Given data:
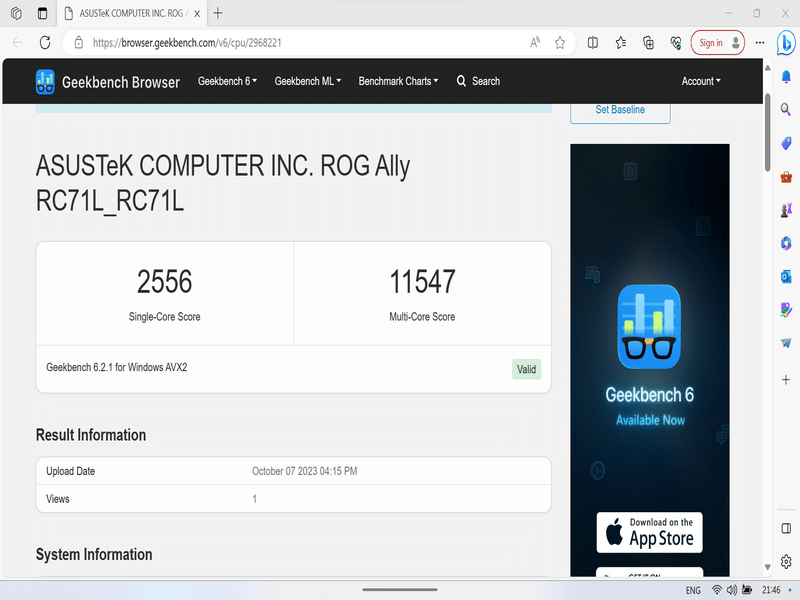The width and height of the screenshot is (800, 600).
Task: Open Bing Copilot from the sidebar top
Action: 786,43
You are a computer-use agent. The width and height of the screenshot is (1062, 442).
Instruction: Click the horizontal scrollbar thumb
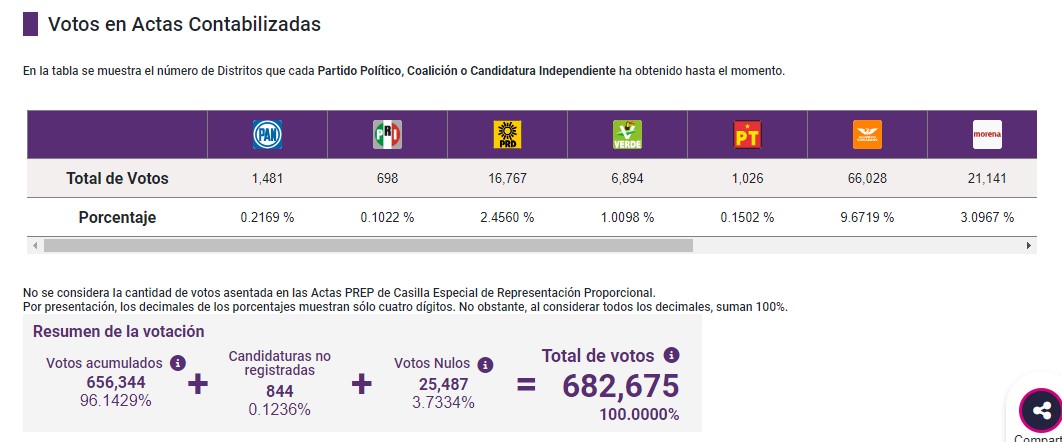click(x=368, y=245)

Task prompt:
What you write should match, word for word, the lines from the one containing "You are a computer-use" to the end of the listing, with both ends kept and the pictures left out.

Solution for this problem:
You are a computer-use agent. The width and height of the screenshot is (1062, 442).
Instruction: Click the horizontal scrollbar thumb
click(x=368, y=245)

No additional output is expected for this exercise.